### Source document

Video report by ITV News Correspondent Lucy Watson
The trainees faced the daunting task of being placed in frontline positions at hospitals around the country whilst finishing their studies amid a global pandemic.
Now, some have written about the personal and professional challenges that inspired them to flourish at a time of national crisis.
Entitled Living with Fear: Reflections on Covid-19, the book tells the stories of 22 nurses and other frontline professionals reflecting on what they experienced and how it impacted them.
Student nurse Ikra Majid did placements at various hospitals in London and Hertfordshire during the pandemic.
She now works at Chase Farm Hospital in Enfield.
"There did get to a point where I thought, why I am I doing this, it’s too much. I didn’t sign up for this pandemic," she said.
"We have to make the best of it. As people say, when life gives you lemons you make lemonade. I tried to make the sweetest lemonade possible.”
She added: “The pandemic has made me realise even more what an important job we do.”
Another one of the authors, Estelle Kabia, helped patients at the Hammersmith & Fulham Mental Health Unit during the pandemic.
"Covid taught me to be the nurse I want to be," she said. "It's an unbelievable feeling, I don't think I will ever do anything as big in my whole life."
The book also explores the concept of 'moral injury' where nurses feel unable to provide the care the patient needs leaving them to question their own ability.
Ms Kabia said: "Sometimes I felt moral injury as we were picking up new practical skills whilst dealing with sick patients coming in, but it would come and then go, because after a few weeks I could see the impact I had.
"In one way, stepping up was nerve-wracking but it also gave me the passion to go out there and help. You're treated as a professional, not a student. I had no fear when I was on the ward."
Claudia Sabeta, who finished her postgraduate course specialising in mental health nursing at Buckinghamshire New University this summer, worked at Northwick Park Hospital in Harrow helping vulnerable and elderly mental health patients.
She said: "At first, I felt very overwhelmed by the Covid situation and I was worried about joining. I wondered how I would cope and if I'd put my family at risk.
"But it was a great experience in the end and an opportunity I will never have again in my life.

######
### Stored data

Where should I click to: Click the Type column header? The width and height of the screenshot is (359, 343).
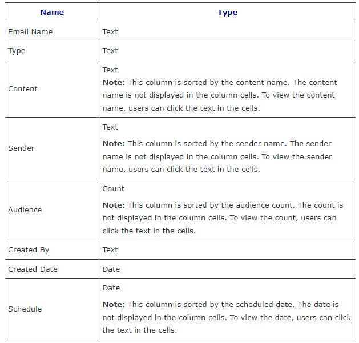click(x=227, y=12)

######

Exercise tasks
1: In the article about student nurses during Covid-19, where does Ikra Majid work now?
2: Continue the article about the student nurses' Covid-19 book from its final sentence.

Results of the tasks
1: She works at Chase Farm Hospital in Enfield.

2:
"It had a positive impact on my knowledge and training, and boosted my confidence. I learned so fast and it will stay with me forever."
In July, thousands of student nurses recruited to work on the front line had their placements cut short, plunging some of them into financial despair.
In mid-April, NHS England reported that nearly 15,000 student nurses, midwives and medical students had joined “frontline NHS teams as part of the nationwide coronavirus fightback”.
Proceeds from the book will go to the Central and North West London NHS Foundation Trust (CNWL) Charitable Fund, which supports staff and service users.
Dr Scott Galloway, one of the book's authors and Chief Clinical Information Officer at CNWL, said: "Every day, frontline healthcare professionals manage the challenges and stress of making difficult and uncomfortable decisions about how to provide the best possible care to patients.
"Sometimes, however, our capacities are so overwhelmed by extraordinary events, such as Covid-19, that we are unable to provide what we know the patient needs."
One of the book's editors Margaret Rioga, Associate Head of School in the School of Nursing and Allied Health at Buckinghamshire New University, said: "The Covid-19 pandemic had an impact on everybody and created fear within us like never before.
"This book shows that fear doesn't define or take away the skills and experience of medical professionals, but rather helps them to grow a new way of thinking and working.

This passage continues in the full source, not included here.